Commit History Learning (Experimental)

CommitBee can analyze your repository’s recent commit history to learn and adopt your team’s specific style conventions, without breaking the core Conventional Commits structure.

How It Works

When history learning is enabled, CommitBee fetches the last N commit subjects (default: 50) using git log.
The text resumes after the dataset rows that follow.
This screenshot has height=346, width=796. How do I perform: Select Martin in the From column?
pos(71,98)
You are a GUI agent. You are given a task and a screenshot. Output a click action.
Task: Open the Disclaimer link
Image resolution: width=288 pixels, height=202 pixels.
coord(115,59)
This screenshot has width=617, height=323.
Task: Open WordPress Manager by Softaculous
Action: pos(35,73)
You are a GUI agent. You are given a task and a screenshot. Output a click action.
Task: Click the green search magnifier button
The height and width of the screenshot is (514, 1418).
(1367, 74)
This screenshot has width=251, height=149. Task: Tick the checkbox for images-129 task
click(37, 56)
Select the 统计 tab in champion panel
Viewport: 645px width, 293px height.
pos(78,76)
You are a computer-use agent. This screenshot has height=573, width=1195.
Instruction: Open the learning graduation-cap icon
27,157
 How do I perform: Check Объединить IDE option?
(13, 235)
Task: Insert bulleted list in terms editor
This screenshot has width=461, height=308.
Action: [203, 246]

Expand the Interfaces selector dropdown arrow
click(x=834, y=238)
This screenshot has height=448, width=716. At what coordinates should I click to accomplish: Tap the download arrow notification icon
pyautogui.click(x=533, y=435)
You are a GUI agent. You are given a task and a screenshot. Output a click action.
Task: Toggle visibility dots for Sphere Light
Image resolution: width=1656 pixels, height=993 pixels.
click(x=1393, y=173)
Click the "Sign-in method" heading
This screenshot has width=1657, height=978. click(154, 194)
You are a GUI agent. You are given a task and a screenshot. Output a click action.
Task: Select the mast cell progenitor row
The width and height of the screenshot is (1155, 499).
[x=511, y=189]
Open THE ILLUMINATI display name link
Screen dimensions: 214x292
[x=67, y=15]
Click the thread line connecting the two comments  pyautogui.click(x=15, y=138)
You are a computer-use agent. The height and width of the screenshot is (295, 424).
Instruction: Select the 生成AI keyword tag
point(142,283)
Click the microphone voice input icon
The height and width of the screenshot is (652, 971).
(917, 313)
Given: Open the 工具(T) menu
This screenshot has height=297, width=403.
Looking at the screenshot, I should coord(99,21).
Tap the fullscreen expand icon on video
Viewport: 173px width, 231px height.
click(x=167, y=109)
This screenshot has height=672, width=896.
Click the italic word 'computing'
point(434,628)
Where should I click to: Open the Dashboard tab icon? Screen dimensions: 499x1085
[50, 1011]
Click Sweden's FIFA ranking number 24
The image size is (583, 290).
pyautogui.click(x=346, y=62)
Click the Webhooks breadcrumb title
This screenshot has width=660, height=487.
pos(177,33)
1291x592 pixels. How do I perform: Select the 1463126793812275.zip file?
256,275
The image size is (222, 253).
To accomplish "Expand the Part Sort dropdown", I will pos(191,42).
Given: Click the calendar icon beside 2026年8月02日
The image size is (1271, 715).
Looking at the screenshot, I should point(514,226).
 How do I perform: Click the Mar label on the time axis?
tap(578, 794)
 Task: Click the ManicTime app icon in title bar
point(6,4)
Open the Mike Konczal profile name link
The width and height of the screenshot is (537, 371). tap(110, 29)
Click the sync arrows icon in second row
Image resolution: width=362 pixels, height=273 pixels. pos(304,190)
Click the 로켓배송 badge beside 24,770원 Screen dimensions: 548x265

From these, it extracts:

  • The distribution of commit types used in your project.
  • Recurring scope patterns.
  • Phrasing tendencies and case style (e.g., preference for imperative mood, capitalization).
  • The ratio of conventional vs. non-conventional commits.

This information is injected into the LLM prompt as a PROJECT STYLE block.

Note: History learning does not override the strict Conventional Commits format (type, optional scope, description). It only guides the LLM in how to formulate the scope names and the phrasing of the subject description so that it blands naturally with your existing git log.

Enabling History Learning

Because this feature is experimental, it must be explicitly enabled either via the CLI or in your configuration.

Via CLI

You can pass the experimental flag when running your commit:

bash
commitbee --experimental-history

Via Configuration

To enable history learning persistently, update your .commitbee.toml (project) or config.toml (global/user):

toml
# Enable history learning
learn_from_history = true

# Number of commits to sample (default is 50)
history_sample_size = 50

This feature was shipped in v0.4.0 (FR-058).